Choose the Right Materials
Whether you’re installing a new fence, or repairing an existing one, make sure you use the right materials. Cedar and redwood are ideal since they look great while resisting rot and decay. Always use pressure-treated wood. The pressure-treated wood resists water damage, insects, wet rot, and dry rot. Choose stainless steel and galvanized steel instead of metal that can rust.
Your fence needs to be cleaned periodically. Don proper safety gear like rain boots, goggles, and gloves, especially if you're going to remove algae and mold from the fence.
Use a pressure washer to clean the fence. This will remove leaves, green algae, and dirt that contribute to rot. However, you don't want to use a washer running at too high of a pressure or you might damage it. The ideal water pressure is somewhere between 1,500 and 2,000 pounds per square inch. Stand at least 18 inches back from the fence so that the jet of water doesn't damage the fence. The next step is to let the panels completely dry.
Suppose the fence has completely dried. If there are any remaining discolored or stained areas, you may need to clean them with baking soda. If you have algae or mold, then you'll need to use a vinegar solution. In either case, this won't damage the fence the way chemicals like bleach would.

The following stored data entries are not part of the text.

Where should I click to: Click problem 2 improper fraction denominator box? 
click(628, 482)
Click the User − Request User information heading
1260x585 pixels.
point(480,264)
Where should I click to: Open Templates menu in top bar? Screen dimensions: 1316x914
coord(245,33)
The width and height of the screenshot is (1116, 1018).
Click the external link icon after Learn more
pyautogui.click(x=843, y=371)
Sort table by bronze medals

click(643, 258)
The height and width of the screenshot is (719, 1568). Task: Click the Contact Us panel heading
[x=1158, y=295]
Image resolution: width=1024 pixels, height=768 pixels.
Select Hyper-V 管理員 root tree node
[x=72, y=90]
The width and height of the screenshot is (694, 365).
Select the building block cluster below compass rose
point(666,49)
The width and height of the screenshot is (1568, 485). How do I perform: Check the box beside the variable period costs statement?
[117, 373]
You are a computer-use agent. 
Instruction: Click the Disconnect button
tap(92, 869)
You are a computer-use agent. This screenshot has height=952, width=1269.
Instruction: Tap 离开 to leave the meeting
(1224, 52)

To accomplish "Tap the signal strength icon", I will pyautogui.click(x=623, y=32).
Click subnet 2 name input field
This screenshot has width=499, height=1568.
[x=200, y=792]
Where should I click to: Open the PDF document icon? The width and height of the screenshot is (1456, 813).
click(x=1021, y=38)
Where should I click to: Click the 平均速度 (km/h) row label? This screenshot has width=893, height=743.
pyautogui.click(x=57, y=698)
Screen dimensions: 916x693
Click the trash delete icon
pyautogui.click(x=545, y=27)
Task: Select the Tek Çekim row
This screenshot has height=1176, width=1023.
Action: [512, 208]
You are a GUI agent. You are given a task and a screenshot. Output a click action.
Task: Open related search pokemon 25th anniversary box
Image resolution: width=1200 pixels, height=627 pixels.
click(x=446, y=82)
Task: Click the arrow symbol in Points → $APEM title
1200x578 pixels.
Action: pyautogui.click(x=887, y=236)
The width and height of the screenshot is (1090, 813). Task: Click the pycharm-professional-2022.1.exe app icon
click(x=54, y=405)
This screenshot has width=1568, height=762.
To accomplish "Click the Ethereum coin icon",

Apply a Protective Barrier
Staining or sealing a fence every two to three years will extend its life. The seal or stain will reduce the risk of rotting. Use a water-repellent seal to minimize moisture damage. You can reduce the amount of work involved in staining the fence by mixing the sealant with the exterior stain. This has the side benefit of helping the fence retain its color for longer.
Keep Fence Posts Away from the Soil
Don’t mount the fence posts directly into the soil. This will make them susceptible to decay because of the moisture in the soil. More importantly, the soil can shift. When you dig post holes, fill them with concrete. Then mount the fence posts.
Keep the Fence Clear of Plants
Many homeowners plant bushes near the fence to hide it or flowers to beautify it. This may look good, but it is bad for your fence. The plants will introduce moisture to the wood, causing it to rot. You can minimize the potential damage by trimming both grass and other plants near the fence. While you're at it, ensure that the water sprinkler isn't hitting your fence. That alone can cause water damage.
Regularly Inspect the Fence
Periodically inspect the fence for missing boards and damaged areas. Repair the damage as soon as possible. For example, you should fix small cracks in the foundation, because they will get worse over time. Pay special attention to the wood near ground level. If you see algae or mold, treat it immediately. Repaint or reseal where it is peeling, so that you maintain that protective layer.
Your wooden fence requires regular care and maintenance just as your lawn does. Consider it an investment in your home’s curb appeal.